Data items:
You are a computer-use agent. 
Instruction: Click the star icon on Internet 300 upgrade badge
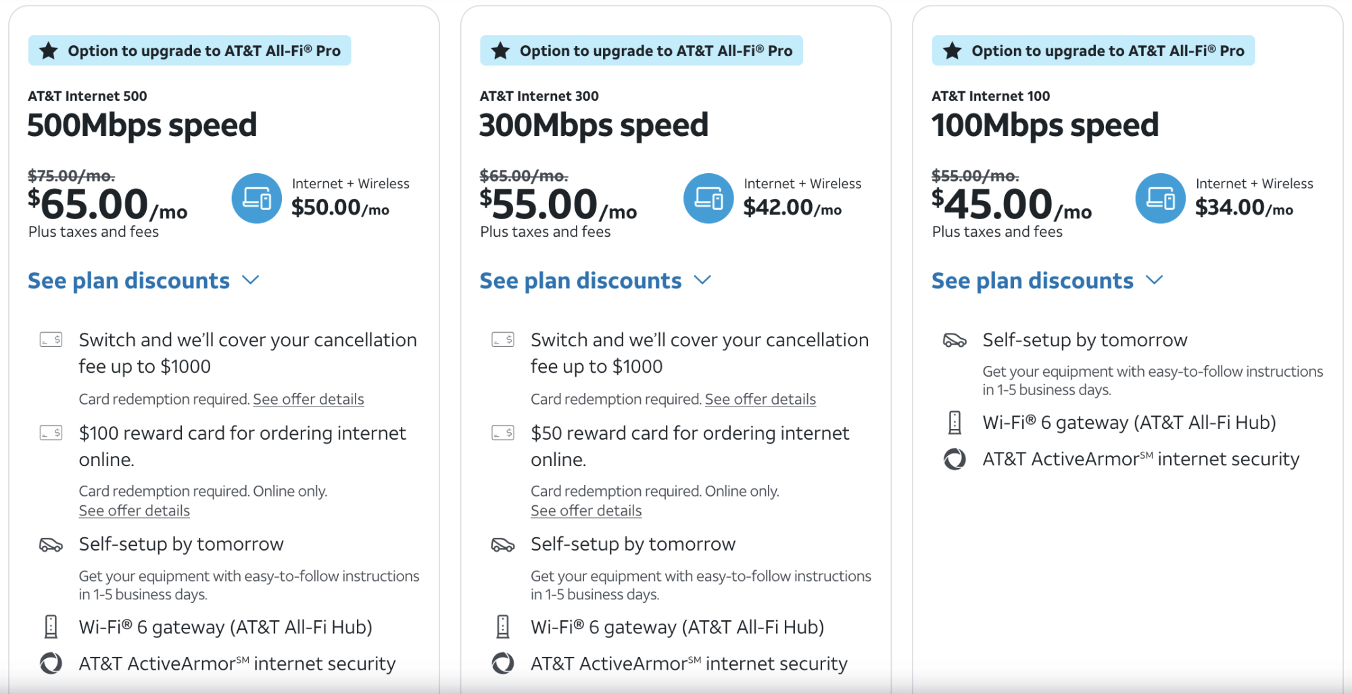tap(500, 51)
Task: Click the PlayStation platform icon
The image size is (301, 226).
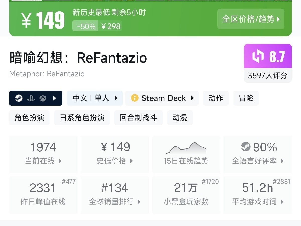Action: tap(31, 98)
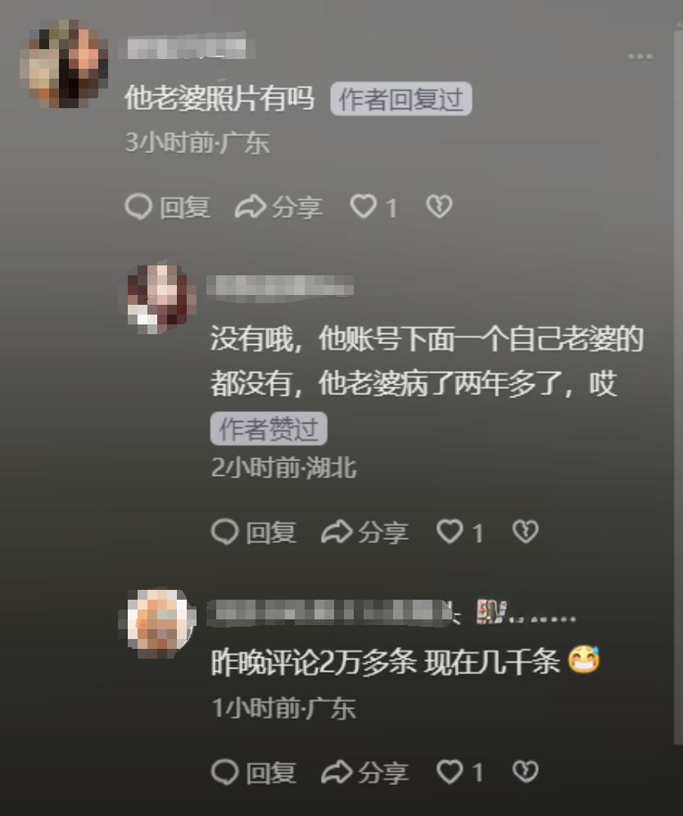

**SET EXERCISE:**
Could you reproduce every line of the records above word for word, leaving out the pictures?

**ANSWER FOR THIS EXERCISE:**
You are a computer-use agent. 
Instruction: Click the star icon on Internet 300 upgrade badge
tap(500, 51)
Task: Click the PlayStation platform icon
The image size is (301, 226).
Action: tap(31, 98)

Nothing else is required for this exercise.